— EXERCISE DESCRIPTION —
In the entries below, find each line with the word "thumbnail" and return it.

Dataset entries

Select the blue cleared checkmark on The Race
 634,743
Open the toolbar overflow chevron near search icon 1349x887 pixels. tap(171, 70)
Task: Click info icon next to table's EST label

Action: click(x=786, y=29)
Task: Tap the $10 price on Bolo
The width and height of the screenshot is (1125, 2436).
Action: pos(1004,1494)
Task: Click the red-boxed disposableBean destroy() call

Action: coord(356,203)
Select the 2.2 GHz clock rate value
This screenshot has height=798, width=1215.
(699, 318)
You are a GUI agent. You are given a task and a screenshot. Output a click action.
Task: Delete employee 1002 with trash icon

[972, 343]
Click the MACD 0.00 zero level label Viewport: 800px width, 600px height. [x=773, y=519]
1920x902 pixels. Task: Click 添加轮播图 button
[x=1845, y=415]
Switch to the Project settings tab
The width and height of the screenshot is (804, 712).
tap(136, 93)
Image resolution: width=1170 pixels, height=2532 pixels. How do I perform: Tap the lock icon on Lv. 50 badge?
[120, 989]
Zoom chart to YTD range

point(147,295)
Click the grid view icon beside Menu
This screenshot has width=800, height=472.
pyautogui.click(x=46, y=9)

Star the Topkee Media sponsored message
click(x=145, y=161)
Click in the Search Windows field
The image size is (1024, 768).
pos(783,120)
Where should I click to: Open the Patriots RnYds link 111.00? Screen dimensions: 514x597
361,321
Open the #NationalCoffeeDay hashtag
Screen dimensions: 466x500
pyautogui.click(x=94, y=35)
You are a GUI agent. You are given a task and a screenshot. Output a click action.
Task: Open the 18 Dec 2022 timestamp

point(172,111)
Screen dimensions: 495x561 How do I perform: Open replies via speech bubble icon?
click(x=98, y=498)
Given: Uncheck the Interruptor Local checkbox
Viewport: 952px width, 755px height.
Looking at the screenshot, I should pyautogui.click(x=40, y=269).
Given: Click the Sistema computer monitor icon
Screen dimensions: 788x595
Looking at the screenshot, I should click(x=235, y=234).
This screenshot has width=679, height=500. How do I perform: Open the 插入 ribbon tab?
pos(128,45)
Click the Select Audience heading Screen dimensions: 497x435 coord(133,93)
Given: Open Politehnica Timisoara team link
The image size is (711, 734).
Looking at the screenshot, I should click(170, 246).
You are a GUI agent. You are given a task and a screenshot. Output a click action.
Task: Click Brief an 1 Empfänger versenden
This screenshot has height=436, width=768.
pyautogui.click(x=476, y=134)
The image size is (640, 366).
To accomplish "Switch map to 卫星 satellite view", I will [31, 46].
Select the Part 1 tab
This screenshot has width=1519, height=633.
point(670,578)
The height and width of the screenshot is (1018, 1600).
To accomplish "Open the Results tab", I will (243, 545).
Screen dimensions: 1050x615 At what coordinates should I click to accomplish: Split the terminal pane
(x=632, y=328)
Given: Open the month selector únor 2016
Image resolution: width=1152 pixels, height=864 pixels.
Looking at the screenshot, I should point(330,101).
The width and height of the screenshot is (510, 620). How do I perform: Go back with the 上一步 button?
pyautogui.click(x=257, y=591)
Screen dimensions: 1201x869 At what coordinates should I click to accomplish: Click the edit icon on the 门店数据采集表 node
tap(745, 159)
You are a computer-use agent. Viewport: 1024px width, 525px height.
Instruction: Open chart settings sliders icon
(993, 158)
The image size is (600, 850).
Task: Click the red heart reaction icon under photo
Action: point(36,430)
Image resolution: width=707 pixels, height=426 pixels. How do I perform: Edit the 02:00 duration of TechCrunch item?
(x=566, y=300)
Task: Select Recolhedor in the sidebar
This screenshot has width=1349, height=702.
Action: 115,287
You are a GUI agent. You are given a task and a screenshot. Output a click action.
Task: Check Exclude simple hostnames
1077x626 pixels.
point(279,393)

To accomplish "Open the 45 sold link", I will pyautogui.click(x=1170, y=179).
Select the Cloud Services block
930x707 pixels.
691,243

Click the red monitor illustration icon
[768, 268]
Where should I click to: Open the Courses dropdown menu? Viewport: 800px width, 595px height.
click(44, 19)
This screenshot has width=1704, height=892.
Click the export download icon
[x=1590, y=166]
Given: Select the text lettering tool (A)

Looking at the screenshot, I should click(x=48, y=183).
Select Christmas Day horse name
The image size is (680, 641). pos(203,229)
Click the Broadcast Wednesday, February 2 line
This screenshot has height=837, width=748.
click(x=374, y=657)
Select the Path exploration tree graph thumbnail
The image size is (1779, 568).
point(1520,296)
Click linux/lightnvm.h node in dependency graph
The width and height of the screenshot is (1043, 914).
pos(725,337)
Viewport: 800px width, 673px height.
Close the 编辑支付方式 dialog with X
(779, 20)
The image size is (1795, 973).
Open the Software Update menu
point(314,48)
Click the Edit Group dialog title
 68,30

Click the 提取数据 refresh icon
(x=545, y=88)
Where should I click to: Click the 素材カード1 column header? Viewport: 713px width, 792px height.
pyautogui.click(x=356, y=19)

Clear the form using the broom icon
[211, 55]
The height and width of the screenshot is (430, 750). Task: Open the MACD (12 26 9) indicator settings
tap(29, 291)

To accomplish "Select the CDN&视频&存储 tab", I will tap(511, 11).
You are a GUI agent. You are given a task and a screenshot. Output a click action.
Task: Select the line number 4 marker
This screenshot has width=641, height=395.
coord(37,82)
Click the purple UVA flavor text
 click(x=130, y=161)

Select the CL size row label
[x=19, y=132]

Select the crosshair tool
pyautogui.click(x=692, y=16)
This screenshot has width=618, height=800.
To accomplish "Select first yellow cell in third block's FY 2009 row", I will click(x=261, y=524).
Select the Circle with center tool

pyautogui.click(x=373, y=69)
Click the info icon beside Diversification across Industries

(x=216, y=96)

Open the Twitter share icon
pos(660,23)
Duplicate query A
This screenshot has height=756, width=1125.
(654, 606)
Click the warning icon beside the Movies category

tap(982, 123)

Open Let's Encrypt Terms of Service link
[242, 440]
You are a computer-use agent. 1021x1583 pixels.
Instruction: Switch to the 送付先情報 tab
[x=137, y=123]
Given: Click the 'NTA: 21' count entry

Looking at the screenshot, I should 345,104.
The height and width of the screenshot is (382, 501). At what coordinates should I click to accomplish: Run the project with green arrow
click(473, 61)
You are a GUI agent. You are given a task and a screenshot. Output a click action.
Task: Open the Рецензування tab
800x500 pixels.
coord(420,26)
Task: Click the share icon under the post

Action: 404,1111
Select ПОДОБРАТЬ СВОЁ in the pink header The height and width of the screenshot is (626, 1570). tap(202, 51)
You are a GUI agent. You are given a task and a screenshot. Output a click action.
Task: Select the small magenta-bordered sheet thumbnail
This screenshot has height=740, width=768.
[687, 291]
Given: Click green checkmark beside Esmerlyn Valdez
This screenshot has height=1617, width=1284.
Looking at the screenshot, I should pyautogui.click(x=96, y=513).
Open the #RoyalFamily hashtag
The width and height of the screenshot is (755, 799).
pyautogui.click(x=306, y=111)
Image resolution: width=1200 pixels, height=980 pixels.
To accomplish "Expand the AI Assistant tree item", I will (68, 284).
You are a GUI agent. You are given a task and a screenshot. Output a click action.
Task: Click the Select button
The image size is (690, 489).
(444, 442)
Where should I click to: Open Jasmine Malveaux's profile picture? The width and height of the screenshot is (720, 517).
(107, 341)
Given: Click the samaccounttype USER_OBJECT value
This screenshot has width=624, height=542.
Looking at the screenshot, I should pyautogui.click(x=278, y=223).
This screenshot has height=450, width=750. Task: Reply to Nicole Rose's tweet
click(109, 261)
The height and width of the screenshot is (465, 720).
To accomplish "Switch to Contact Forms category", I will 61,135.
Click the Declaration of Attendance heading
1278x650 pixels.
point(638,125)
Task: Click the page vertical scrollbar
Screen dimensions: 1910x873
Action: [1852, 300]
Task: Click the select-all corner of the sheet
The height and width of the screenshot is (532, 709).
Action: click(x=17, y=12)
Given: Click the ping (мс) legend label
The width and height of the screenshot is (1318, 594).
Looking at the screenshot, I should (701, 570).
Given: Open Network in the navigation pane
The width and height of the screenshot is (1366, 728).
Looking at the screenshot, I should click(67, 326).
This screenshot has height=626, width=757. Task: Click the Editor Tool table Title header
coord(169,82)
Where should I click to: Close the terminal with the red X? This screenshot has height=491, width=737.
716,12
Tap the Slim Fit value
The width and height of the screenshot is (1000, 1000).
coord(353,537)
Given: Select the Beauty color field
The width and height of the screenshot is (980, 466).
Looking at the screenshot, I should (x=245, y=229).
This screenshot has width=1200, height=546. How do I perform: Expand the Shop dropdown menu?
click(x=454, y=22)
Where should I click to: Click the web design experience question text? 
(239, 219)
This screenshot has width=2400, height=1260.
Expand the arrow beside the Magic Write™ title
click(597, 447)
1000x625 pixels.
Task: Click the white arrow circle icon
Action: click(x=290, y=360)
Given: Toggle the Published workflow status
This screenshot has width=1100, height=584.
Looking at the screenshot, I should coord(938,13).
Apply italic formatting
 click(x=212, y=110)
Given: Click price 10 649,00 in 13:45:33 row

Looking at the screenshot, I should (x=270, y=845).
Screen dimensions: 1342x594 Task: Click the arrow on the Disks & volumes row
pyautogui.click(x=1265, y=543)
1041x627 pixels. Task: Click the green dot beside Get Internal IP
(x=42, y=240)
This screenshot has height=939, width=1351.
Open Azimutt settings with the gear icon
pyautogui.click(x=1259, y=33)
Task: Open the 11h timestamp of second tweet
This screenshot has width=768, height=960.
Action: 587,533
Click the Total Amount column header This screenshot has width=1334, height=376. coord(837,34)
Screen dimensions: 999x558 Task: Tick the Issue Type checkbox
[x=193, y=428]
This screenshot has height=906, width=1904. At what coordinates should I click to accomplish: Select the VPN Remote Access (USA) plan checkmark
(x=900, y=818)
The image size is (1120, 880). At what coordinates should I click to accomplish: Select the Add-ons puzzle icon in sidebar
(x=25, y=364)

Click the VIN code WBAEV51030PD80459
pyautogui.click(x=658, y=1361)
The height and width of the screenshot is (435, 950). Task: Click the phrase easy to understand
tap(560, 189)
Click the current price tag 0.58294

— REPLY —
Select the Path exploration tree graph thumbnail
Task: Select the small magenta-bordered sheet thumbnail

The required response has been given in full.